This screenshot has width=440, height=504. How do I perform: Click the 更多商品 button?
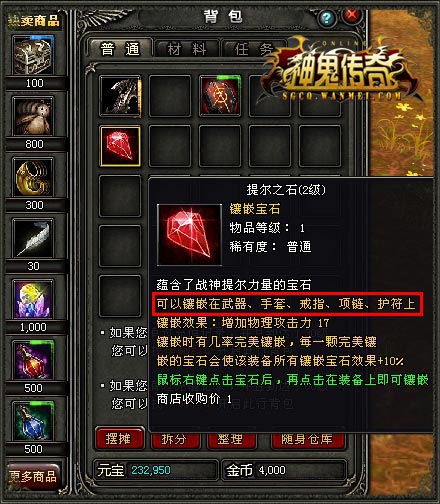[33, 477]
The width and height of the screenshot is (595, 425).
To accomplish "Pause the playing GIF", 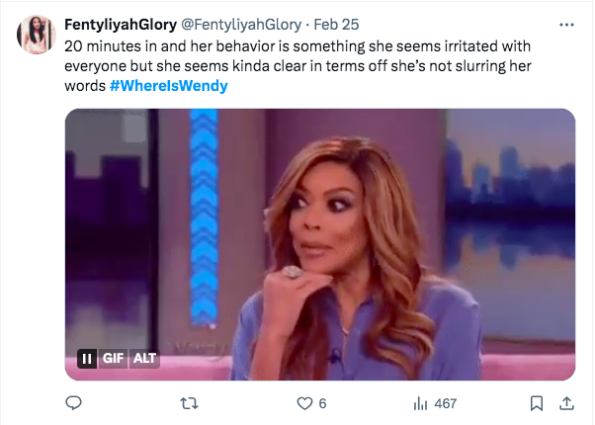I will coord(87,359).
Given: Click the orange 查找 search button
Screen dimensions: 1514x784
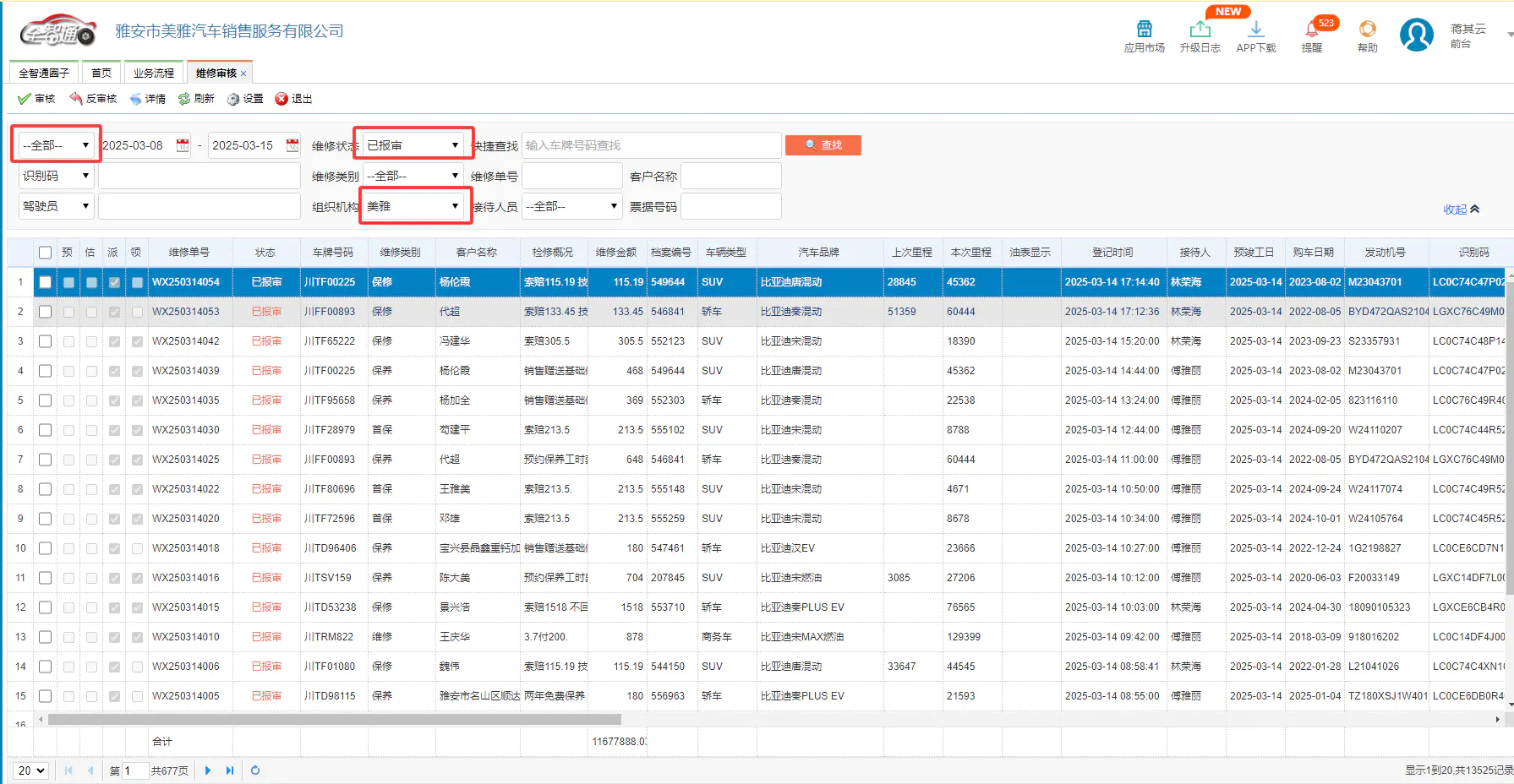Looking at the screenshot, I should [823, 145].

### Task statement
Set down the line containing "Given: Click the orange 查找 search button", then every later line through the end of the material, exactly as written; omit any picture.

### Result of this exercise
Given: Click the orange 查找 search button
Screen dimensions: 1514x784
Looking at the screenshot, I should [823, 145].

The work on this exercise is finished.